++++ Material for this task ++++

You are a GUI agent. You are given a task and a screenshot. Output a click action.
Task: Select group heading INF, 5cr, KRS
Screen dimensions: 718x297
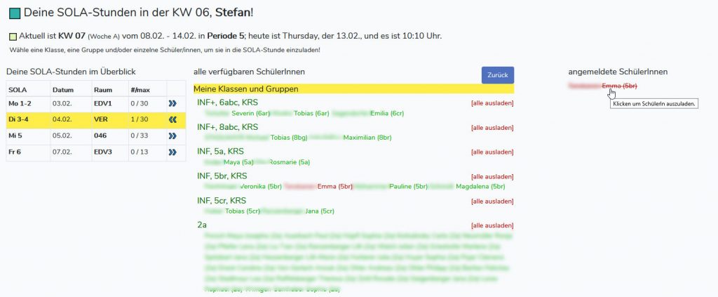coord(222,200)
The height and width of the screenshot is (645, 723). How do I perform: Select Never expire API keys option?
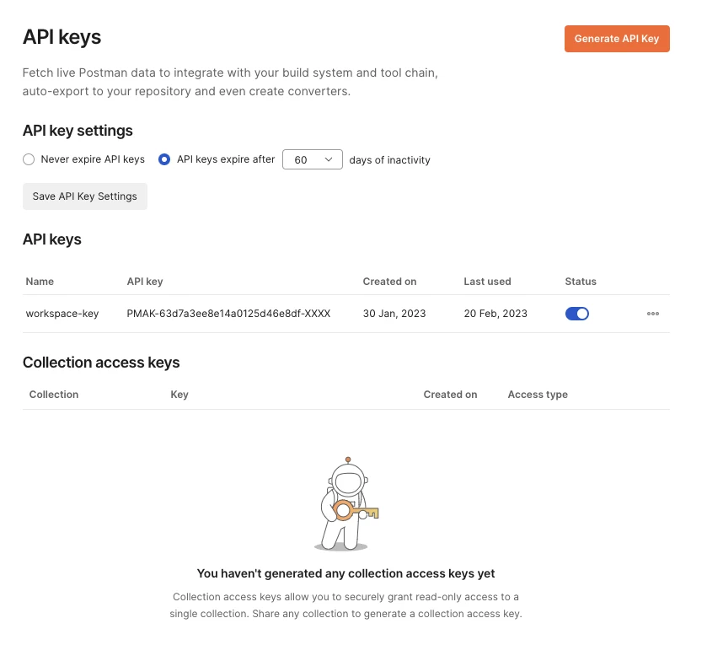[x=29, y=159]
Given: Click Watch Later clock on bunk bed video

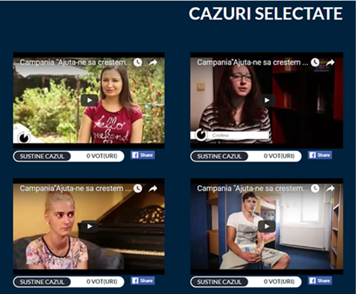Looking at the screenshot, I should coord(315,188).
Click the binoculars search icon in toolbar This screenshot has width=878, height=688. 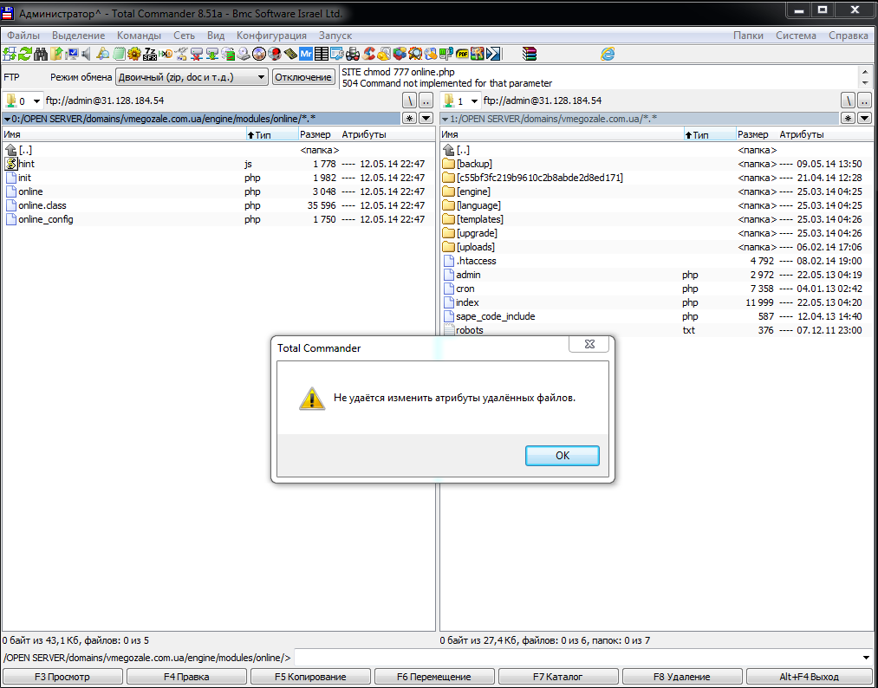tap(41, 54)
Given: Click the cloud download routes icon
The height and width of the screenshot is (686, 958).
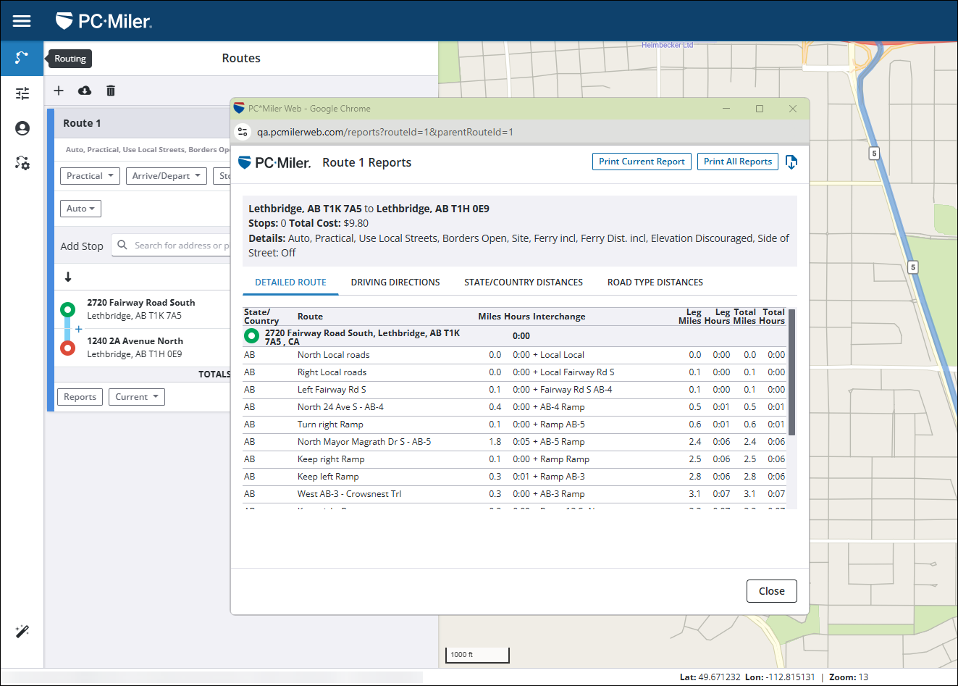Looking at the screenshot, I should click(85, 91).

++++

> [What the task requires] Repeat, exactly and with no pictures, each line from the line that holds "Given: Click the cloud download routes icon" through the last line of the records above.

> [Response]
Given: Click the cloud download routes icon
The height and width of the screenshot is (686, 958).
Looking at the screenshot, I should click(85, 91).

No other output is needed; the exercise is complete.